━━━━━ The data ━━━━━

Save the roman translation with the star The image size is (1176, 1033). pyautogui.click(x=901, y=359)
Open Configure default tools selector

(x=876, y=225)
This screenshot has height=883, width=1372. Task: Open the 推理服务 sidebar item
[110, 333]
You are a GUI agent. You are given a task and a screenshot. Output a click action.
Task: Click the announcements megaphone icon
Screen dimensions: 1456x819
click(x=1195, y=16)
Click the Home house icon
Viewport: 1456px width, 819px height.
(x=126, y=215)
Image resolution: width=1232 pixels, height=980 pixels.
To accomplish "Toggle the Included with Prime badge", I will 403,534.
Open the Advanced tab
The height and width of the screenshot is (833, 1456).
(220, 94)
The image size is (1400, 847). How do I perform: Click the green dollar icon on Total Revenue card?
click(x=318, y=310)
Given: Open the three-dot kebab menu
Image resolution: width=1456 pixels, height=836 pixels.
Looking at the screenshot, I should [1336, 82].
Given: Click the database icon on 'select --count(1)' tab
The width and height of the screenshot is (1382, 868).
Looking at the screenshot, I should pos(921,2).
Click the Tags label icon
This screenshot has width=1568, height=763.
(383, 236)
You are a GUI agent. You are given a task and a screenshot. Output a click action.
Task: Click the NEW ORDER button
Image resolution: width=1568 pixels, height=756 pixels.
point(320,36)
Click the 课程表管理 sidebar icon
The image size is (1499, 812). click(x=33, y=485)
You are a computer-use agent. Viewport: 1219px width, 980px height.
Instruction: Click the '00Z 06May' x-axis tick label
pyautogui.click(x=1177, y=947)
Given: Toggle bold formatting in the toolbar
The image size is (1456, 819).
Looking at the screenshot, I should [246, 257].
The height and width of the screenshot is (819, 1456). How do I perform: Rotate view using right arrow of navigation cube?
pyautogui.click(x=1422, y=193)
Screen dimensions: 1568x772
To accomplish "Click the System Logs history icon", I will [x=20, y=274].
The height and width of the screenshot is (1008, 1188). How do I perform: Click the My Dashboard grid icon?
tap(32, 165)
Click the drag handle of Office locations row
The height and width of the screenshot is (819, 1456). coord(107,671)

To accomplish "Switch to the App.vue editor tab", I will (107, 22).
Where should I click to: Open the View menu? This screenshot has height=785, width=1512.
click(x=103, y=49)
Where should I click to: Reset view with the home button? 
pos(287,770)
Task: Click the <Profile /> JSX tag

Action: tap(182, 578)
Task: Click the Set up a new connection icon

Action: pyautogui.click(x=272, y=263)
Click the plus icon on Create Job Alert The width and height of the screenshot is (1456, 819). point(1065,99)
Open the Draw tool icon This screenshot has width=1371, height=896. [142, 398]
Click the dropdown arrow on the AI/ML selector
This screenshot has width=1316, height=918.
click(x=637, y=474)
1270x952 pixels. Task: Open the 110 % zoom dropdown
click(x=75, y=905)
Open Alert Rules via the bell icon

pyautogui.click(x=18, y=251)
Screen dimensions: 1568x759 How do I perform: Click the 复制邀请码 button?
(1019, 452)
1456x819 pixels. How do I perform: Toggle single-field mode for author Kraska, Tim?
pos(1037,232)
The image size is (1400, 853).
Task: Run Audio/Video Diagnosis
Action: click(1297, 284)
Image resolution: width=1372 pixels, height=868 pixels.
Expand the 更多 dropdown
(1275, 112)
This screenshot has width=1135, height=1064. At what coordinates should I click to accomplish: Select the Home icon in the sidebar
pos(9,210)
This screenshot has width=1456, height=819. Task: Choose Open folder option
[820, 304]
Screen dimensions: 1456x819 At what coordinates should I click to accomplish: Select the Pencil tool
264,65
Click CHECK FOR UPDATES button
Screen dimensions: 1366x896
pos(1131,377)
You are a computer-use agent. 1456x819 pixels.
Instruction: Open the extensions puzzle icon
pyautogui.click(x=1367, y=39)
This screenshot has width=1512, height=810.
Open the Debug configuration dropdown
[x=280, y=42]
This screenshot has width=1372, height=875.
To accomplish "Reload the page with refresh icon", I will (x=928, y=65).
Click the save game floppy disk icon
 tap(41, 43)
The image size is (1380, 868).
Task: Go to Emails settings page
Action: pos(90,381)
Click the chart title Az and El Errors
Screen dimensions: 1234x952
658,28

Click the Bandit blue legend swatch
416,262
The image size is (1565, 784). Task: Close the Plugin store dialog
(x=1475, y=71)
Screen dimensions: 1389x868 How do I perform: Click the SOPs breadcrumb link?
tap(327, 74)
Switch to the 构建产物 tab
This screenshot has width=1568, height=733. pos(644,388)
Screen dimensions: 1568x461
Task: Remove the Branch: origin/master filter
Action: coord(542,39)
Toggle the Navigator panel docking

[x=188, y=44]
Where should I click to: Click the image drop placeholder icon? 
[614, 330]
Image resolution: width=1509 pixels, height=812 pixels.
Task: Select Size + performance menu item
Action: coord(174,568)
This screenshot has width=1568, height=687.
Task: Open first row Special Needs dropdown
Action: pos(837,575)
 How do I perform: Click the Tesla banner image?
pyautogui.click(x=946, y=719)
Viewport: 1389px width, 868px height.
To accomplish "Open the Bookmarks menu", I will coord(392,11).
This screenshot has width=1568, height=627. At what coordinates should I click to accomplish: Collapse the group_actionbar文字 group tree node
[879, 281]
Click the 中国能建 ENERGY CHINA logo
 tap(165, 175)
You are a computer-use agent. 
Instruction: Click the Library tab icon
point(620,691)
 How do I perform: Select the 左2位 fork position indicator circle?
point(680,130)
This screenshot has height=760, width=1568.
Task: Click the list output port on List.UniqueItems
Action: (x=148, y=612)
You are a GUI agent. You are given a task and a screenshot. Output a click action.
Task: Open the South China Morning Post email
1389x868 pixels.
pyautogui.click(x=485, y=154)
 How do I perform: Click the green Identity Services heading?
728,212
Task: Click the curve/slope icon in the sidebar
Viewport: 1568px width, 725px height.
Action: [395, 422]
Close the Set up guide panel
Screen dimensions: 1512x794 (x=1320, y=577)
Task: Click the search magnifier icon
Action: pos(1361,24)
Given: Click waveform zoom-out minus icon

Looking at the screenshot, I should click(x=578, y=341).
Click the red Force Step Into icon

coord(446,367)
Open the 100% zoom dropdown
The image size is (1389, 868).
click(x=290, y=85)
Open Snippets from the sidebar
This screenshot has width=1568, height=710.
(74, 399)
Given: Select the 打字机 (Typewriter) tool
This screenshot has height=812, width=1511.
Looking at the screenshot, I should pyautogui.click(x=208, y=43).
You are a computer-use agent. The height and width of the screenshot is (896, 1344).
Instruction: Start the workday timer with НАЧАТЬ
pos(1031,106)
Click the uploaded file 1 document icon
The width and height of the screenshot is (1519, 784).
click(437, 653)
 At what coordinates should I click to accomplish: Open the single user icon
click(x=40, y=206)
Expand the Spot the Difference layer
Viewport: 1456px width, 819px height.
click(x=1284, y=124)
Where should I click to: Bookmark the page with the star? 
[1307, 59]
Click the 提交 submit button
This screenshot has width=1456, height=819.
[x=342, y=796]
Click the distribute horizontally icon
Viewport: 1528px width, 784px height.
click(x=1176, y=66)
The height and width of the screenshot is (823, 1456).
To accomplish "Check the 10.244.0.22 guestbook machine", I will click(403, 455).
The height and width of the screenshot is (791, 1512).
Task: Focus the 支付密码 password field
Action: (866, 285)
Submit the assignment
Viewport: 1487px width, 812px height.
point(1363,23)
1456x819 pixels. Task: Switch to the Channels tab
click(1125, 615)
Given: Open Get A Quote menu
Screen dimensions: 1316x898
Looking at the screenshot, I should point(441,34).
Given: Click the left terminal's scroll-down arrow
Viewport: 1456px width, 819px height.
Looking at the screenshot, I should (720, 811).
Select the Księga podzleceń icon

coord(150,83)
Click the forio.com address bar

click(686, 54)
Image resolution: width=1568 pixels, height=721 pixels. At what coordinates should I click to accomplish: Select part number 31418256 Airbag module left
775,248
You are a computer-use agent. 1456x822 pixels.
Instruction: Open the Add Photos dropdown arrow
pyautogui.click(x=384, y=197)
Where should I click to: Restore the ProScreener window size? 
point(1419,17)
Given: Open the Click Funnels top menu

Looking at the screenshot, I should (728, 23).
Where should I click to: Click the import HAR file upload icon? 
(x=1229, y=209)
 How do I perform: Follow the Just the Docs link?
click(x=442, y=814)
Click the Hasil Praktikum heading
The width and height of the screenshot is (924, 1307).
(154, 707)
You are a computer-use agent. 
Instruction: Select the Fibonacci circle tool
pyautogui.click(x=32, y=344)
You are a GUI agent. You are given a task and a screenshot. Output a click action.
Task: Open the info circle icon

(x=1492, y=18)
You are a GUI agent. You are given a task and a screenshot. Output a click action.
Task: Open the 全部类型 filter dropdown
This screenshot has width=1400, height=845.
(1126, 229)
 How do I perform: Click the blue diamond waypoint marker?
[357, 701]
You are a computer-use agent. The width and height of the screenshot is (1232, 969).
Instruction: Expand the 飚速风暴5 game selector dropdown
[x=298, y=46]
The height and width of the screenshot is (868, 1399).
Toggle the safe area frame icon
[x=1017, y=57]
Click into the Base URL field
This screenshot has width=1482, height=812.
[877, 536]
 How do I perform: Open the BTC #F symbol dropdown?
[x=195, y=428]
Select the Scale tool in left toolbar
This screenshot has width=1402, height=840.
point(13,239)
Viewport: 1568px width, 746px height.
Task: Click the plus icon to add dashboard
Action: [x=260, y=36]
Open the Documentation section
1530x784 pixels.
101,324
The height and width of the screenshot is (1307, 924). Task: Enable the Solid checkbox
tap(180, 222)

━━━━━

■ **Activity**
Where the string "computer" appears in a line of the entries above, return that line.

■ **Expected output**
You are a computer-use agent. Viewport: 1219px width, 980px height.
You are a computer-use agent. 1456x819 pixels.
You are a computer-use agent. 
You are a computer-use agent. The height and width of the screenshot is (896, 1344).
You are a computer-use agent. 1456x822 pixels.
You are a computer-use agent. 
You are a computer-use agent. The width and height of the screenshot is (1232, 969).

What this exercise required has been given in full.